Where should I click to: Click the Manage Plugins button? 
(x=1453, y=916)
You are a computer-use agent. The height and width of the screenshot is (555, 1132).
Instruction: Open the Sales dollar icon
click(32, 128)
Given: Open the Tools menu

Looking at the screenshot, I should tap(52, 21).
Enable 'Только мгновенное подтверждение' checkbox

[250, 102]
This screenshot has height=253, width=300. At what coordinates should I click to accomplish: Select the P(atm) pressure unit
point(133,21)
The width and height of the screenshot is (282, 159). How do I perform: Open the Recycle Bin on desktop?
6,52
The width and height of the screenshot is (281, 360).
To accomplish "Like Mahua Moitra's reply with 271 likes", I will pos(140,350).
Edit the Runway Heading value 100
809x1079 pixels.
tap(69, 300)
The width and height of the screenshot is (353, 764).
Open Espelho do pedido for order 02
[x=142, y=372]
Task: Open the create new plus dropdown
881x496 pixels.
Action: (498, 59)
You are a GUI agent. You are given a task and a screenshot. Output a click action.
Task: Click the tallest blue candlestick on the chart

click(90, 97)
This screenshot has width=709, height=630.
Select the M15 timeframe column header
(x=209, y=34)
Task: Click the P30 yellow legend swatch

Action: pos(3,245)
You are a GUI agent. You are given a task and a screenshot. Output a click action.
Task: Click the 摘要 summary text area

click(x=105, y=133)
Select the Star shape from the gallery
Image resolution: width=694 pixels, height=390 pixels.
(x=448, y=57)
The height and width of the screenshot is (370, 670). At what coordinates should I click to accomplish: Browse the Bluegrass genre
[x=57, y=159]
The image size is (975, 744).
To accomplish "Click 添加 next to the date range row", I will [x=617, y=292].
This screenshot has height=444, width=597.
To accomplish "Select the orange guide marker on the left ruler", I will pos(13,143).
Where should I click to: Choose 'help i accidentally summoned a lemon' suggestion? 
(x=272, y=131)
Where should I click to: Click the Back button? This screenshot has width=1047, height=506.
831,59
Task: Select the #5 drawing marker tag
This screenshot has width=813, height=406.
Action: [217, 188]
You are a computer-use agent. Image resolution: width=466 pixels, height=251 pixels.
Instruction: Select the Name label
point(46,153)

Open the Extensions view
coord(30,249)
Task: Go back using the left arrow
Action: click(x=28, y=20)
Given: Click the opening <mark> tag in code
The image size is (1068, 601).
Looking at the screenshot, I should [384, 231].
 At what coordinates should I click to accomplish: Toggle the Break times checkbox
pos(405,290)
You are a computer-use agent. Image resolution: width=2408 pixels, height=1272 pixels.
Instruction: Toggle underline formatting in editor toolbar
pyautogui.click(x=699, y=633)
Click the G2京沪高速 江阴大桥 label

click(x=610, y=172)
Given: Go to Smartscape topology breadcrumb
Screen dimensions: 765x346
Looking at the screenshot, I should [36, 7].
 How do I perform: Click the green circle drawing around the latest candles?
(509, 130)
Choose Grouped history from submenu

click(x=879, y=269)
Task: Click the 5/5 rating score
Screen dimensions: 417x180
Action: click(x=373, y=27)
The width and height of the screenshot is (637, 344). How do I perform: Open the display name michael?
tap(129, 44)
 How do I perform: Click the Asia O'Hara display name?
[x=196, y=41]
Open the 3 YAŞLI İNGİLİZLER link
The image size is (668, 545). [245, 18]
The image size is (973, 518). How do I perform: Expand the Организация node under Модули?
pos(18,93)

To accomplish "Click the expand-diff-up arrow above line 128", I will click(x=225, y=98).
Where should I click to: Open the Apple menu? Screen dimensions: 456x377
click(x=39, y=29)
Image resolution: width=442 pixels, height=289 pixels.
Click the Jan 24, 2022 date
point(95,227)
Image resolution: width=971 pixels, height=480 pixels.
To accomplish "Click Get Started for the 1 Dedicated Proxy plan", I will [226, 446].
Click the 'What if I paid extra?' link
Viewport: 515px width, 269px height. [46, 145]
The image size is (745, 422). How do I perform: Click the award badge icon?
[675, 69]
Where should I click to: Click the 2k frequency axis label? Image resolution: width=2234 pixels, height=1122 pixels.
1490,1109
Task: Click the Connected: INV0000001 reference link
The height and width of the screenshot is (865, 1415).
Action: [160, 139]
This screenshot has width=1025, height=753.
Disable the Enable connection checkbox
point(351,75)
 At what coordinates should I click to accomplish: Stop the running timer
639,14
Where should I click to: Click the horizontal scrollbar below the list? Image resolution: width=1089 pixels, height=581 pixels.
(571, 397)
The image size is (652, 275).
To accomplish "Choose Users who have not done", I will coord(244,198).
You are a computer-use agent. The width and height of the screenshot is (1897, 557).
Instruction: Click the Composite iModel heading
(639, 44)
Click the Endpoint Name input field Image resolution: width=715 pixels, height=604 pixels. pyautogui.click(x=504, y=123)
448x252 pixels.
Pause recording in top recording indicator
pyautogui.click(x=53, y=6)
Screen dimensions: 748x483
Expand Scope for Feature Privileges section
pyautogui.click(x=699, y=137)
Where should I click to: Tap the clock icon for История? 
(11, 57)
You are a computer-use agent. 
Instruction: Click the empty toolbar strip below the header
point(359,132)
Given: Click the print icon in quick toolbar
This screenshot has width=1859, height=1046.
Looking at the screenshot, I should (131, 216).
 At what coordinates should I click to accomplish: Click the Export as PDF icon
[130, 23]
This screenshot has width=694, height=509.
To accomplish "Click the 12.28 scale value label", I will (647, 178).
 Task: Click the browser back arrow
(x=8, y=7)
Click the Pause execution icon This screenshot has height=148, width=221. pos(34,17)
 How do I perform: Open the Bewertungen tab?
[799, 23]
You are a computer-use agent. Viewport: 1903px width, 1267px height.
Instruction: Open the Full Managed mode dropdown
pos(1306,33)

> **YOUR INSTRUCTIONS**:
Find every line in the rows above that contains the word "left" and copy each one out in full.

> **FINISHED TASK**:
To accomplish "Select the orange guide marker on the left ruler", I will pos(13,143).
Task: Go back using the left arrow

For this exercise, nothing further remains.